The book is a jeremiad for science and against ignorance. According to Sagan, rigorous enquiry is the best way to begin to understand existence and gain a foothold in our own destiny. Science, he argues, is too important to be left to scientists and that a population which abandons it will be doomed. Though he’s most scathing towards monetised pseudoscience and organised religion (“We can pray over the cholera victim, or we can give her 500 milligrams of tetracycline every 12 hours”), he also warns that science is never absolutely certain or settled, and to suggest so is unscientific. It’s not a series of sacred precepts but rather a constantly developing and self-critical way of seeing the world. Even Isaac Newton, sacrosanct for centuries, was proved inaccurate by Albert Einstein. 

When scientists believe, dogmatically or egotistically, they become priests. But science is, or should be, a “built in error-correcting machine” requiring constant maintenance and good faith. The rust that devours and endangers the machine is the same plague that has made the internet feel, paradoxically, smaller than it was; it is the plague of fallacies.

The fallacies of the internet are legion. Sagan makes it through around a dozen, but all are rife now. Ad hominem. No True Scotsman. Arguments from authority. Sunken cost. Straw men. Whataboutery. Scapegoat. The law of the excluded middle. Motte-and-bailey. Like most evils, they’re exceptionally tempting, somewhere between a language game and a mind-hack to deceive and distract your opponent. Victory ensues but at the cost of an accruing deficit with reality. It’s the refuge of every debating scoundrel and it is an epidemic online. 

Today, the market encourages weaponised fallacies in their most pernicious and dangerous forms, aided by the architecture of social media: deliberate brevity that prevents nuance, complexity or contextualisation; biased, monetised algorithms; the deliberate stirring of controversy for the metrics; the reliance on dopamine surges and adrenaline rushes; the manufacture of hyper-partisan echo-chambers; the raising of discourse to a hysterical pitch. In a neoliberal age when substantive political change seems unachievable, the battlefields are almost entirely in the realm of linguistics and signifiers. The more ineffectual in actual life, the more heated, brutal, righteous and unforgiving online. 

The problem might be an inability to adapt to a mercantile age. Though Sagan alludes to the source of our animus, he has a blind spot regarding the influence of the market. He realises that “spurious accounts that snare the gullible are readily available”, while “scepticism does not sell well”. And he argues against the “dumbing down of America” through “the slow decay of substantive content in the enormously influential media”. He laments the world of “30-second sound bites”. And yet he fails to see that the market is not only the primary beneficiary of “entrepreneurial” panaceas but also the pillories and gallows of the global village, as distraction, catharsis and deterrent. 

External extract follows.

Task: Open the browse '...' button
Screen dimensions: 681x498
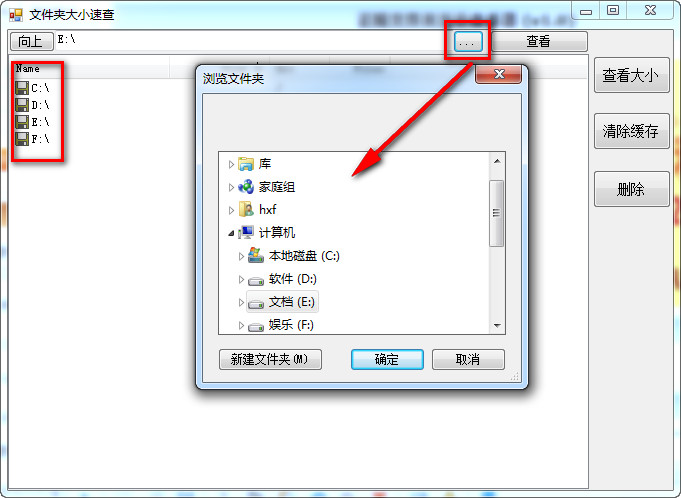Action: [468, 42]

It was this that made the online world claustrophobic, this that betrayed the initial spirit of what the internet could have been. While we tear each apart in false dichotomies, purity spirals, cosplay, and the narcissism of small differences, a deeper tectonic division goes overlooked. The meaningful chasm is between those who use the internet (and are in turn used by it in data harvesting, social engineering, surveillance), and those who profit from and stir the “culture wars” for our engagement and their profit. The Forbes’ list of billionaires is one place to begin. 

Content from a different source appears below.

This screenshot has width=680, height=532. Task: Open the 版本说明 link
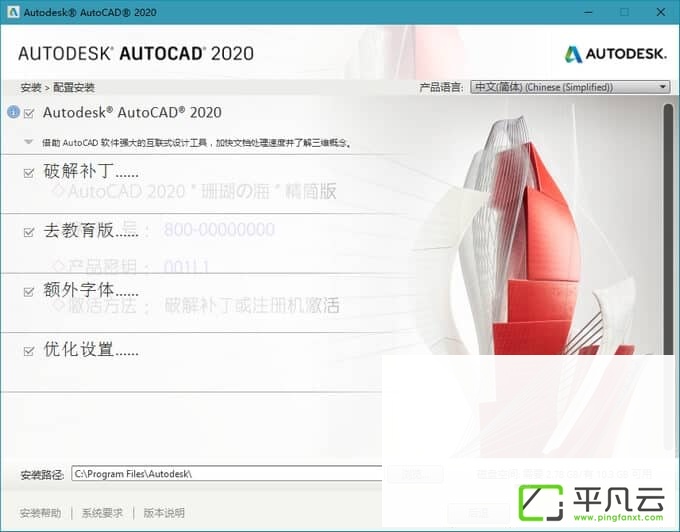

How, then, to escape? The answer lies not in answers but the antithesis. For we’re drowning in answers, and almost all of them are merely adverts. Freedom begins instead in endless questioning, uncertainty, beginning again with the scepticism and wonder of children. We must remember that there’s an entire universe out there, even if the stars are hidden by the jaundiced skyglow of the village.


Darran Anderson is the author of Imaginary Cities and Inventory.